The second problem is with the whistle unit in the tender.  It doesn't generate sufficient rpm to make a whistling sound.  I opened up the unit to clean the brushes (rod 2/3rd  of length is a constant diameter cylinder and the last  1/3rd  is a cylinder of smaller diameter).  The smaller diameter end was in contact (for both brushes) with the armature disk which I think is backwards.  (I think the smaller end should fit inside the spring which causes the brushes to be in contact with the disk on the armature.)  Changing the orientation of the brushes didn't help; in fact it made the problem worse.  Here again everything is new. 

I'd appreciated any help you can provide regarding these two problems.  Also, I would like to get a copy of the instruction booklet for the Lionel 6-51000 train set

Thank you
Bob Weinraub
[email protected]   703 816 5468.

Please forgive any typos,  I am on the AMTRAK to NY and it is very bouncy.



Joe Satnik

Dear Bob,

Wow, drop dead gorgeous set. 

Example:

http://cgi.ebay.com/ws/eBayISAPI.dll?ViewItem&item=360300184467

Contact the seller above, and ask him to put you in touch with the auction winner.  Ask the winner to photo-copy the manual shown in the auction photos for you.

Here are some electrical troubleshooting tips:

Locomotive e-unit and motor:

I think the old e-units depended on gravity to work, so you should troubleshoot it upright.   

Just in case your engine suddenly starts to run (in either direction), be ready to catch it, or have soft landing spots for it.  I think someone makes 3 rail track rollers, but they are kind of spendy...... 

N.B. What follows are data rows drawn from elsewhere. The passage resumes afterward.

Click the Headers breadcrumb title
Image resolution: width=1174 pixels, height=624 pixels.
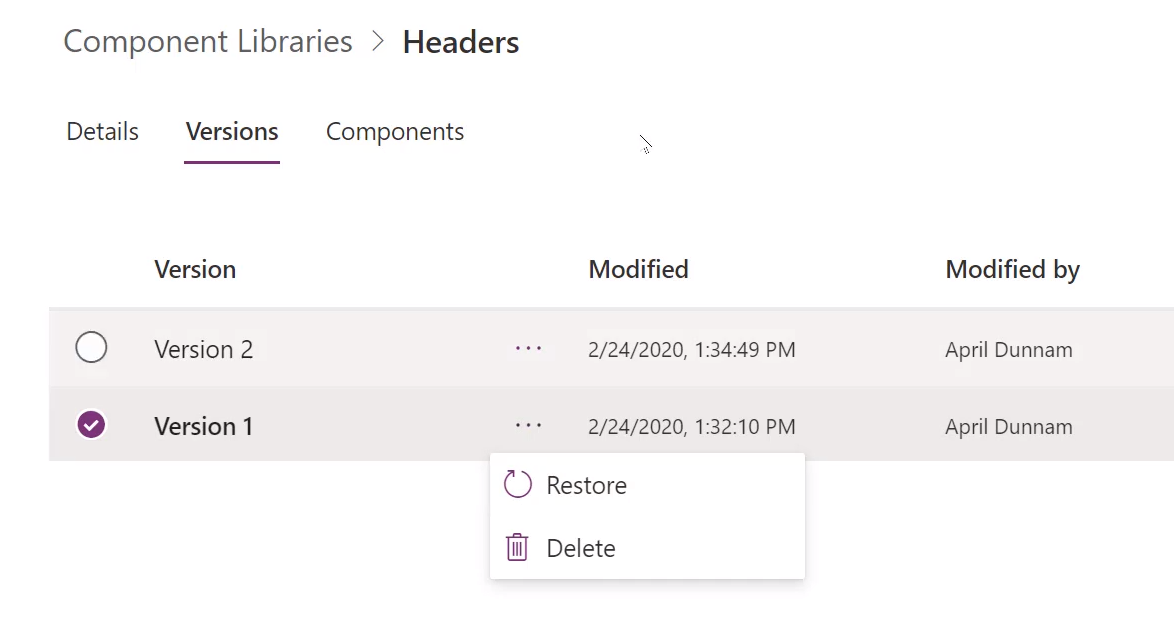tap(460, 42)
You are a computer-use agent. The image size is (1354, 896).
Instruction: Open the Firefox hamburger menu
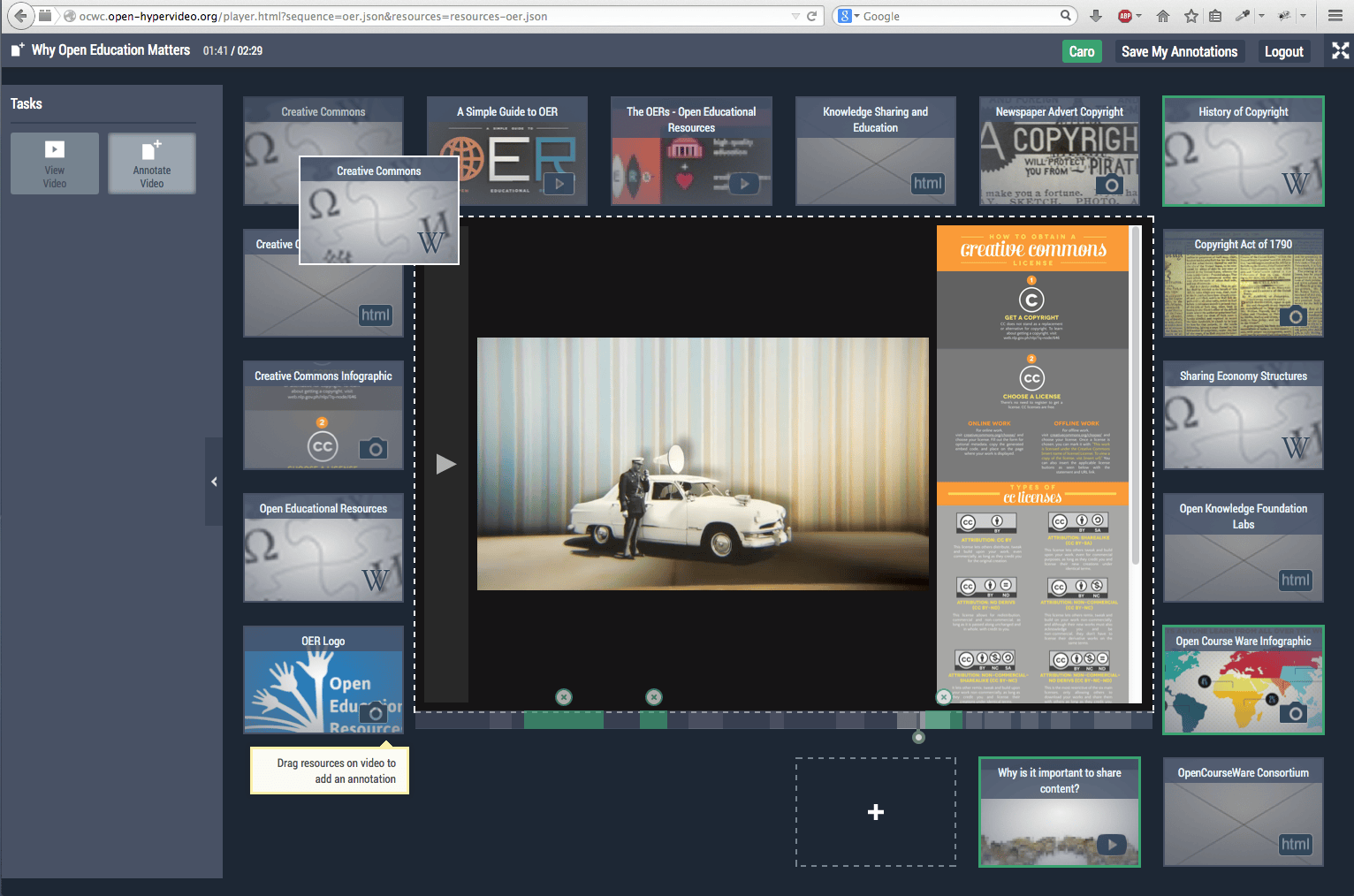[x=1335, y=16]
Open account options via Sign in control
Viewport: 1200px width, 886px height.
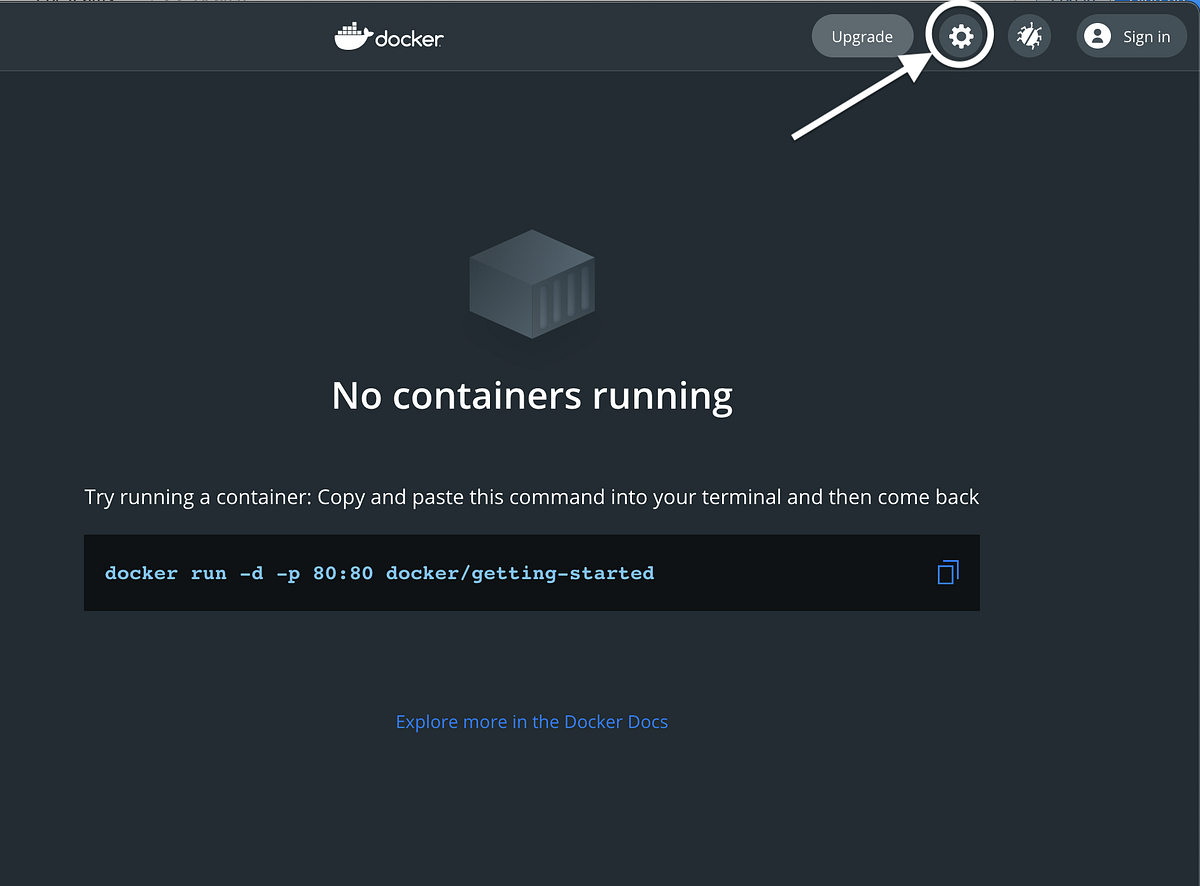coord(1131,36)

Does your e-unit actually rotate?  Inspect it as you cycle throttle power on and off.   8 cycles (F-N-R-N-F-N-R-N) per revolution of the drum. 

Do the contact fingers move up and down as the drum rotates? 

Set your DVOM to 20 V A.C.  Connect the black probe to the outside rail lock-on terminal.

Measure the voltage of the motor brush terminals with the red probe.   

In forward or reverse,  one terminal should be very near the throttle (center rail) voltage. 

The other motor brush should be around half the throttle voltage.

In neutral, both are equal voltage.  (More than likely both zero volts, though they could be both "near center rail" voltage.)   

In the other direction, the "near center rail" and "about half center rail" voltages are on the opposite brush terminals.

Report back your findings and readings.

Tender whistle:

What transformer are you using?  The old Lionel transformers had a "voltage boost" winding that added about 5 V A.C. to the throttle voltage

when the whistle was activated. 

This was to overcome

1.) the added load of the whistle tender's D.C. relay and inefficient universal motor to the track circuit, and

2.) the reduction in power from the transformer's rectifier, which blocks part of the throttle AC to cause a D.C. "signal" to be sent to close the tender's D.C relay. 

Hope this helps.

Sincerely,

Joe Satnik     
If your loco is too heavy to lift, you'd better be able to ride in, on or behind it.

DominicMazoch

I thought the Lionel Classics were made by.......Michael Wolfe for Lionel!

3rail

Dear All,

Dominic is correct.  Williams never made this item.  Our tinplate offerings were sold from 1971 until 1981.  In 1984 all of the tinplate tooling and inventory was sold to Mike Wolf of MTH.